» PROBLEM: Set down every entry below exactly as it stands.

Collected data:
================

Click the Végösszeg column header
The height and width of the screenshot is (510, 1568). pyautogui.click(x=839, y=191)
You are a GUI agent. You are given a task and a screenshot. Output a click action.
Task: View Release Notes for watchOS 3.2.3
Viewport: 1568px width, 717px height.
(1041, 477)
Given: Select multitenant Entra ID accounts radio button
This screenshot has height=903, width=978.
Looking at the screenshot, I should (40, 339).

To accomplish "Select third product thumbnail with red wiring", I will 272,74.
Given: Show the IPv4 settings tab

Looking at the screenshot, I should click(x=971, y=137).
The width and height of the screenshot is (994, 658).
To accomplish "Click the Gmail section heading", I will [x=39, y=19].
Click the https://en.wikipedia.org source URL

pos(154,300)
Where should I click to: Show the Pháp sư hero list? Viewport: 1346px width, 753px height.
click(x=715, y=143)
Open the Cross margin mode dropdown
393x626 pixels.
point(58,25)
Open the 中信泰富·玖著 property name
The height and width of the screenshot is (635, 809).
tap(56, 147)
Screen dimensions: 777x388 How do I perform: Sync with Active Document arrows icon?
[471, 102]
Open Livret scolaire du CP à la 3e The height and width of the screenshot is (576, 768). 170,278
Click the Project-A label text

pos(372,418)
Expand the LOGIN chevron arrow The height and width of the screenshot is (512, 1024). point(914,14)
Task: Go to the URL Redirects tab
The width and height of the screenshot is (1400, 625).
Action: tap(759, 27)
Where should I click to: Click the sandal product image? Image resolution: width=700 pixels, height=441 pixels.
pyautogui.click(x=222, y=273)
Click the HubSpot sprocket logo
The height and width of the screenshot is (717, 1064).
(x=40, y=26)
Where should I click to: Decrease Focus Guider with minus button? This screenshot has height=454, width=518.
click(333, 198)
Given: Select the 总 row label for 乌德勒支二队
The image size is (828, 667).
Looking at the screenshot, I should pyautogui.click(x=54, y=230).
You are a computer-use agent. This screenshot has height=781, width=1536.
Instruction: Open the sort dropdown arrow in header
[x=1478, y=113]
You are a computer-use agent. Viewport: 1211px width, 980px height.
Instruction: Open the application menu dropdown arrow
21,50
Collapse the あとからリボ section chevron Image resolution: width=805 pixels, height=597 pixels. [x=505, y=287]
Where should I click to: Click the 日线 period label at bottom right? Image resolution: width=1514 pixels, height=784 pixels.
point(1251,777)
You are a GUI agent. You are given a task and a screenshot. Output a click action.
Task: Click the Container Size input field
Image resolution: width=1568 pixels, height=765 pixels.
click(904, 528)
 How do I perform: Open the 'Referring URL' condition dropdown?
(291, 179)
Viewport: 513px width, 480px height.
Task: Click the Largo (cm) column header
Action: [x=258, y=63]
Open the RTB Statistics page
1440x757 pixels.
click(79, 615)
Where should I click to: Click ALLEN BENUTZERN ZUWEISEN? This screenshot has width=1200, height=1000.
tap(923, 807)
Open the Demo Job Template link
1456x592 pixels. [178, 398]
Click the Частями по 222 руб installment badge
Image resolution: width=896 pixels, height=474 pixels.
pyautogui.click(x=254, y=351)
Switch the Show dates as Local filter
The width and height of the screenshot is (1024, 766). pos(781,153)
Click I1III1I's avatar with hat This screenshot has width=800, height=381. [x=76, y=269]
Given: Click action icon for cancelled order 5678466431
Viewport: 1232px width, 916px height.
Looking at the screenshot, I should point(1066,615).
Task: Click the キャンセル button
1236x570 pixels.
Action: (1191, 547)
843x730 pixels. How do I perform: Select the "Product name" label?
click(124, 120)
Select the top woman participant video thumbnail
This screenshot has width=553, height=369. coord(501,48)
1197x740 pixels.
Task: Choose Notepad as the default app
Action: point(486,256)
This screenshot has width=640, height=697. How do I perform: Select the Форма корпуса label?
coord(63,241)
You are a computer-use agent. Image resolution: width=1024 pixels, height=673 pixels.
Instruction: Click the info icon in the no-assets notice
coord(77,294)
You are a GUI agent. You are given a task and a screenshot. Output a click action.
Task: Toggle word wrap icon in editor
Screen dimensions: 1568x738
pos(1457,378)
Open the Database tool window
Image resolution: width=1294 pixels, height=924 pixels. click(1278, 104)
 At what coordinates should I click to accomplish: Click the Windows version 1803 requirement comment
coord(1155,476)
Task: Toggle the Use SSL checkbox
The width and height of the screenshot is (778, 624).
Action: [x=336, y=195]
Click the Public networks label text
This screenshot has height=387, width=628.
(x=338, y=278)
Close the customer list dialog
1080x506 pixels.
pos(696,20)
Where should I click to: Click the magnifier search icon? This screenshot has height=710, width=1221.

================

» ANSWER TO THIS EXERCISE:
Click the Végösszeg column header
The height and width of the screenshot is (510, 1568). pyautogui.click(x=839, y=191)
You are a GUI agent. You are given a task and a screenshot. Output a click action.
Task: View Release Notes for watchOS 3.2.3
Viewport: 1568px width, 717px height.
(1041, 477)
Given: Select multitenant Entra ID accounts radio button
This screenshot has height=903, width=978.
Looking at the screenshot, I should (40, 339).

To accomplish "Select third product thumbnail with red wiring", I will 272,74.
Given: Show the IPv4 settings tab

Looking at the screenshot, I should click(x=971, y=137).
The width and height of the screenshot is (994, 658).
To accomplish "Click the Gmail section heading", I will [x=39, y=19].
Click the https://en.wikipedia.org source URL

pos(154,300)
Where should I click to: Show the Pháp sư hero list? Viewport: 1346px width, 753px height.
click(x=715, y=143)
Open the Cross margin mode dropdown
393x626 pixels.
point(58,25)
Open the 中信泰富·玖著 property name
The height and width of the screenshot is (635, 809).
tap(56, 147)
Screen dimensions: 777x388 How do I perform: Sync with Active Document arrows icon?
[471, 102]
Open Livret scolaire du CP à la 3e The height and width of the screenshot is (576, 768). 170,278
Click the Project-A label text

pos(372,418)
Expand the LOGIN chevron arrow The height and width of the screenshot is (512, 1024). point(914,14)
Task: Go to the URL Redirects tab
The width and height of the screenshot is (1400, 625).
Action: tap(759, 27)
Where should I click to: Click the sandal product image? Image resolution: width=700 pixels, height=441 pixels.
pyautogui.click(x=222, y=273)
Click the HubSpot sprocket logo
The height and width of the screenshot is (717, 1064).
(x=40, y=26)
Where should I click to: Decrease Focus Guider with minus button? This screenshot has height=454, width=518.
click(333, 198)
Given: Select the 总 row label for 乌德勒支二队
The image size is (828, 667).
Looking at the screenshot, I should pyautogui.click(x=54, y=230).
You are a computer-use agent. This screenshot has height=781, width=1536.
Instruction: Open the sort dropdown arrow in header
[x=1478, y=113]
You are a computer-use agent. Viewport: 1211px width, 980px height.
Instruction: Open the application menu dropdown arrow
21,50
Collapse the あとからリボ section chevron Image resolution: width=805 pixels, height=597 pixels. [x=505, y=287]
Where should I click to: Click the 日线 period label at bottom right? Image resolution: width=1514 pixels, height=784 pixels.
point(1251,777)
You are a GUI agent. You are given a task and a screenshot. Output a click action.
Task: Click the Container Size input field
Image resolution: width=1568 pixels, height=765 pixels.
click(904, 528)
 How do I perform: Open the 'Referring URL' condition dropdown?
(291, 179)
Viewport: 513px width, 480px height.
Task: Click the Largo (cm) column header
Action: [x=258, y=63]
Open the RTB Statistics page
1440x757 pixels.
click(79, 615)
Where should I click to: Click ALLEN BENUTZERN ZUWEISEN? This screenshot has width=1200, height=1000.
tap(923, 807)
Open the Demo Job Template link
1456x592 pixels. [178, 398]
Click the Частями по 222 руб installment badge
Image resolution: width=896 pixels, height=474 pixels.
pyautogui.click(x=254, y=351)
Switch the Show dates as Local filter
The width and height of the screenshot is (1024, 766). pos(781,153)
Click I1III1I's avatar with hat This screenshot has width=800, height=381. [x=76, y=269]
Given: Click action icon for cancelled order 5678466431
Viewport: 1232px width, 916px height.
Looking at the screenshot, I should point(1066,615).
Task: Click the キャンセル button
1236x570 pixels.
Action: (1191, 547)
843x730 pixels. How do I perform: Select the "Product name" label?
click(124, 120)
Select the top woman participant video thumbnail
This screenshot has width=553, height=369. coord(501,48)
1197x740 pixels.
Task: Choose Notepad as the default app
Action: point(486,256)
This screenshot has width=640, height=697. How do I perform: Select the Форма корпуса label?
coord(63,241)
You are a computer-use agent. Image resolution: width=1024 pixels, height=673 pixels.
Instruction: Click the info icon in the no-assets notice
coord(77,294)
You are a GUI agent. You are given a task and a screenshot. Output a click action.
Task: Toggle word wrap icon in editor
Screen dimensions: 1568x738
pos(1457,378)
Open the Database tool window
Image resolution: width=1294 pixels, height=924 pixels. click(1278, 104)
 At what coordinates should I click to accomplish: Click the Windows version 1803 requirement comment
coord(1155,476)
Task: Toggle the Use SSL checkbox
The width and height of the screenshot is (778, 624).
Action: [x=336, y=195]
Click the Public networks label text
This screenshot has height=387, width=628.
(x=338, y=278)
Close the customer list dialog
1080x506 pixels.
pos(696,20)
Where should I click to: Click the magnifier search icon? This screenshot has height=710, width=1221.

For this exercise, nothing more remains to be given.